QUESTIONS:
A) From the passage on artificial livers, list the other types of artificial livers developed so far.
B) Repeat a section of the passage on artificial livers. Begin at the words that have "In the spheroid" and stop after "than one month.".
C) Carry on the passage about artificial livers from the point where it stops.

EXCERPT TO READ:
════════════════════

Among tissues and organs, the liver is a central organ of metabolisms with various complex functions such as digestion and detoxification, exerting over 500 known metabolic reactions. Insufficiency in liver function could become lethal. Due to functional complexity of the liver, substitution of a liver by a fully-artificial device is extremely difficult, and the use of hepatic cells from a living body is believed to be the only way for a long-term substitution. Current method for radical treatment of patients with severe hepatic failure is a liver transplantation from a living donor, but the number of organ donors are limited, and developments of a method for organ reconstitution under culture condition and/or an artificial organ is highly anticipated for the liver among others.

Currently the developments are under way for hybrid-type artificial livers using hepatic cells cultured in vitro. Mostly used are the methods where hepatic cells are filled in a reactor of hollow fibers and materials are exchanged through semi-permeable membranes. Other types of various artificial livers developed so far include floating-cell type, stacked-up type, collagen-sandwiched type, microcarrier-attached type, and microcapsule-encapsulated type (see Matsushita, Michiaki, et al. 1998, “Bioartificial liver.” The Tissue Culture Engineering 14(5), 188-192, for example).

Constructions of such hybrid-type artificial livers require hepatic cells cultured at high density in a three-dimensional form. Hepatic cells in a conventional monolayer culture lose function within a few days and die in 7 to 10 days, and constructing a usable artificial liver from them is difficult. Therefore, culture methods utilizing spheroids or temperature-responsive culture dish have been developed.

In the spheroid culture method, hepatocyte spheroids partially attached to the bottom of a culture dish are obtained by seeding isolated hepatocytes on the dish that has been treated electrically or by macromolecules. In this method, synthesis of albumins from the hepatocyte spheroids and the hepatocytes can be observed for longer than one month.

A hybrid-type artificial liver module utilizing the spheroid culture method has been also developed. By culturing hepatocytes in the pores of polyurethane foam (PUF), a biocompatible macromolecular material, approximately two hundred of the hepatocytes aggregate to spontaneously form a spherical tissue mass (spheroid) with a diameter around 150 μm. Taking advantage of this fact, an artificial liver module has been developed where a large number of tubules are bored in a cylindrical PUF block for liquid flow and many hepatocyte spheroids are formed in the pores between the tubules in the PUF.

Alternatively, in the method of hepatocyte culture utilizing the temperature-responsive culture dish, a culture dish whose surface is grafted by poly-N-isopropyl acrylamide (PNPAAm), a temperature-responsive macromolecule, is used. While bottom surface of the dish is hydrophobic at culturing temperature (37° C.) so that the cells remain attached to the dish, the surface becomes highly hydrophilic at lower temperature (below 32° C.) and the cells detach from the dish surface spontaneously without losing their structure and function. When cells are cultured at high density in this culture method, a cellular layer comprising the cells and an extracellular matrix (ECM) can be obtained. Attempts have been made to reconstruct a liver by stacking up this monolayer of the cells.

════════════════════

PROVIDED DATA:

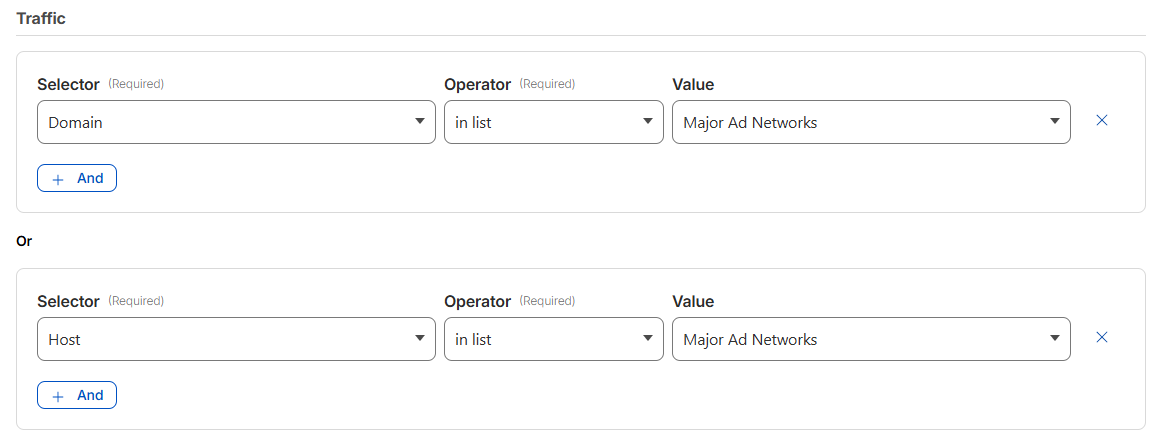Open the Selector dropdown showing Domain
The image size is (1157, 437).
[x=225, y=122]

════════════════════

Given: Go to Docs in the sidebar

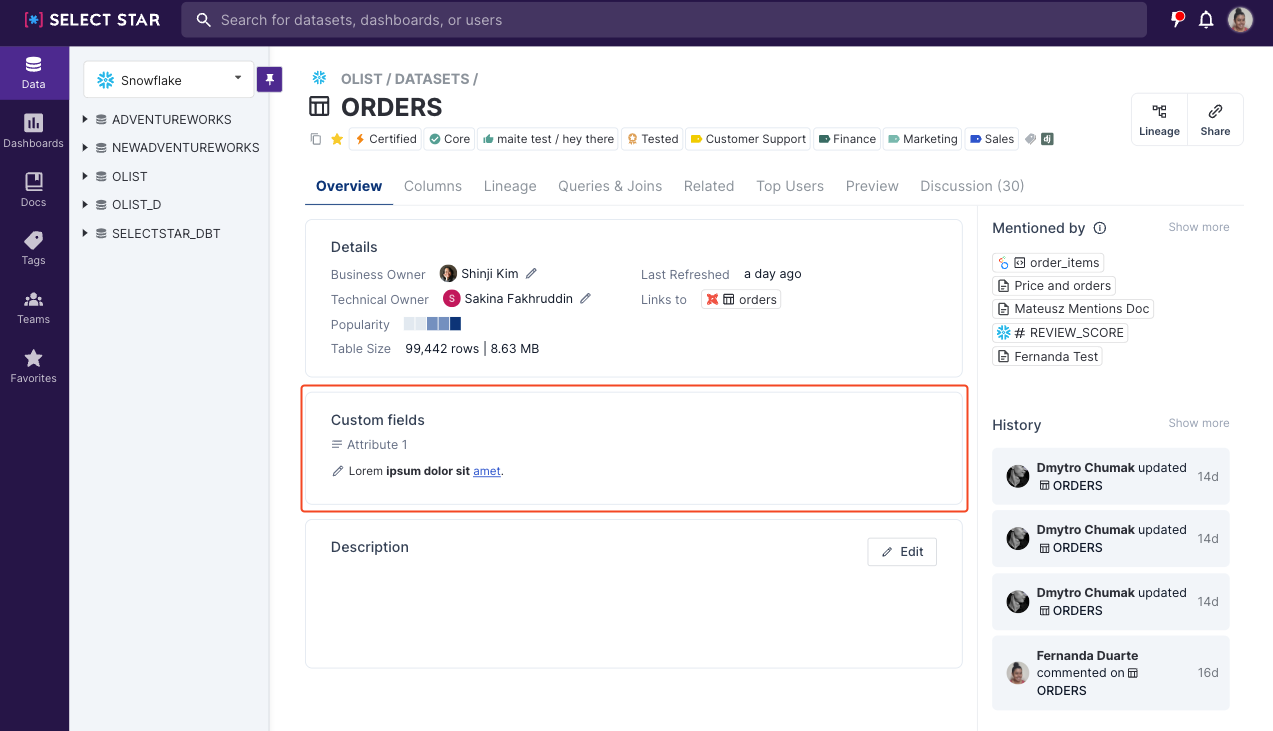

════════════════════

RESULTS OF THE EXERCISE:
A)
- floating-cell type
- stacked-up type
- collagen-sandwiched type
- microcarrier-attached type
- microcapsule-encapsulated type

B)
In the spheroid culture method, hepatocyte spheroids partially attached to the bottom of a culture dish are obtained by seeding isolated hepatocytes on the dish that has been treated electrically or by macromolecules. In this method, synthesis of albumins from the hepatocyte spheroids and the hepatocytes can be observed for longer than one month.

C)
However, no successful organization of organs such as liver under culture condition is reported so far.

Thus, the objective of the present invention is to provide a cell culture method to construct a three-dimensional tissue, a three-dimensional tissue constructed from the cultured cells, an artificial organ, and a tissue transplantation method.

BRIEF SUMMARY OF THE INVENTION

Although liver is known to be capable of regenerating actively, a hepatocyte loses its function rapidly once isolated ex vivo. Then, the inventors successfully enabled a long-term culture of hepatocytes by way of using a progenitor of the hepatocyte called “small hepatocyte”. Small hepatocytes cultured on a collagen-coated microporous polycarbonate sheet can attach to the sheet and proliferate. As shown in FIG. 1 C1 to 5, when multiple sheets with the cells having been attached and cultured for 30 days were stacked up, they adhered to each other by the cells of the upper and lower layers adhered to each other. Observation of the fine structure of their vertical section by a transmission electron microscope revealed that structures similar to bile canaliculi had been formed between them, and thus the present invention was completed.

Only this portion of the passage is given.